§ Estratto della pagina
-.-.-

Deriva eutanasica o cure palliative? In Parlamento se ne discute da anni, Cassazione e Corte costituzionale hanno via via imposto un percorso sostanzialmente obbligato, sancendo il diritto al suicidio assistito e (forse) anche all'eutanasia. Se ne parlerà dall'8 luglio alla Consulta, che ha dichiarato «non manifestamente infondata» la richiesta di una 55enne paraplegica fiorentina, che ha ottenuto l'accesso al suicidio medicalmente assistito stabilito dalla Corte costituzionale nella sentenza numero 242/2019, ma non può se non attraverso qualcuno che possa somministrarle il farmaco ritenuto idoneo dall'Asl. A farlo dovrebbe essere il suo medico di fiducia. «Libera (nome di fantasia) non è fisicamente in grado di assumerlo autonomamente: è paralizzata dal collo in giù, ha difficoltà nel deglutire e dipende dai caregiver per tutto. Ha rifiutato la sedazione profonda perché vuole essere lucida e cosciente fino alla fine», esultano i legali dell'associazione Luca Coscioni, che considerano la vicenda l'anticamera del diritto all'omicidio del consenziente e alla morte volontaria, come in Belgio, Olanda e Canada.
Il tribunale di Firenze lo scorso 30 aprile ha sollevato la legittimità costituzionale sull'articolo 579 del codice penale (omicidio del consenziente), che punisce con la reclusione fino a 15 anni «chiunque cagiona la morte di un uomo», senza eccezione alcuna. Servirebbe una sua riformulazione, come avvenuto tramite Consulta con l'articolo 580 che depenalizza l'aiuto al suicidio per chi si trova in particolari condizioni critiche (patologie inguaribili, terapie invasive, eccetera).
«Se la Corte afferma un principio, ma non c'è un corollario di regole a darne concreta attuazione, è colpa della politica», dice al Giornale il costituzionalista Alessandro Sterpa, secondo cui «questi diritti delicatissimi in un Paese normale dovrebbero essere appannaggio delle regole imposte dalla politica, e solo dopo controllate dalla giurisdizione costituzionale». Sul fine vita il centrodestra ha un testo unitario che dovrebbe essere presentato in Parlamento il 17 luglio, mentre le Regioni come Emilia-Romagna e Toscana (con due leggi impugnate da Tar e Palazzo Chigi) hanno iniziato a legiferare in modo disordinato. La proposta ruota intorno a «cure palliative non obbligatorie ma disponibili», un «Comitato etico nazionale» per scongiurare il turismo del fine vita, fuori dal Servizio sanitario nazionale.

-.-.-

§ Dati qui sotto
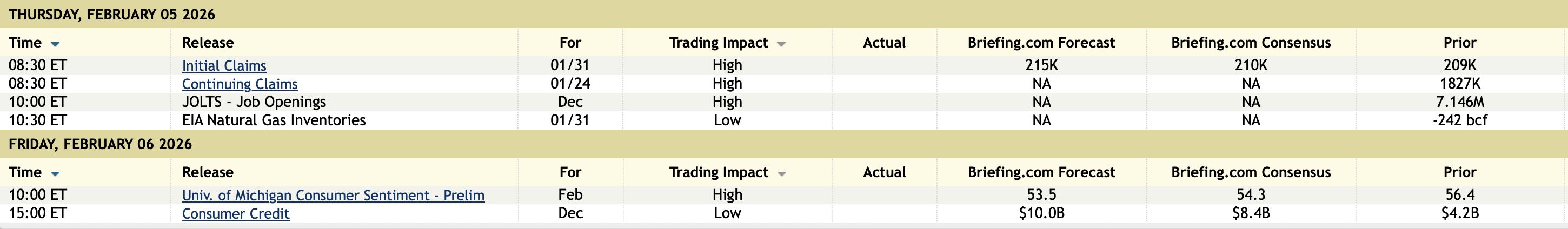Open the Initial Claims release link

[224, 65]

-.-.-

§ Elenco compiti
**A)** Riporta il brano dell'estratto che parte da "Il tribunale di" e termina con "terapie invasive, eccetera).", cambiando "reclusione" in "detenzione".
**B)** Secondo l'estratto, in che data il centrodestra dovrebbe presentare in Parlamento il suo testo unitario sul fine vita?

§ Risposte ai compiti
**A)**
Il tribunale di Firenze lo scorso 30 aprile ha sollevato la legittimità costituzionale sull'articolo 579 del codice penale (omicidio del consenziente), che punisce con la detenzione fino a 15 anni «chiunque cagiona la morte di un uomo», senza eccezione alcuna. Servirebbe una sua riformulazione, come avvenuto tramite Consulta con l'articolo 580 che depenalizza l'aiuto al suicidio per chi si trova in particolari condizioni critiche (patologie inguaribili, terapie invasive, eccetera).

**B)** Il 17 luglio.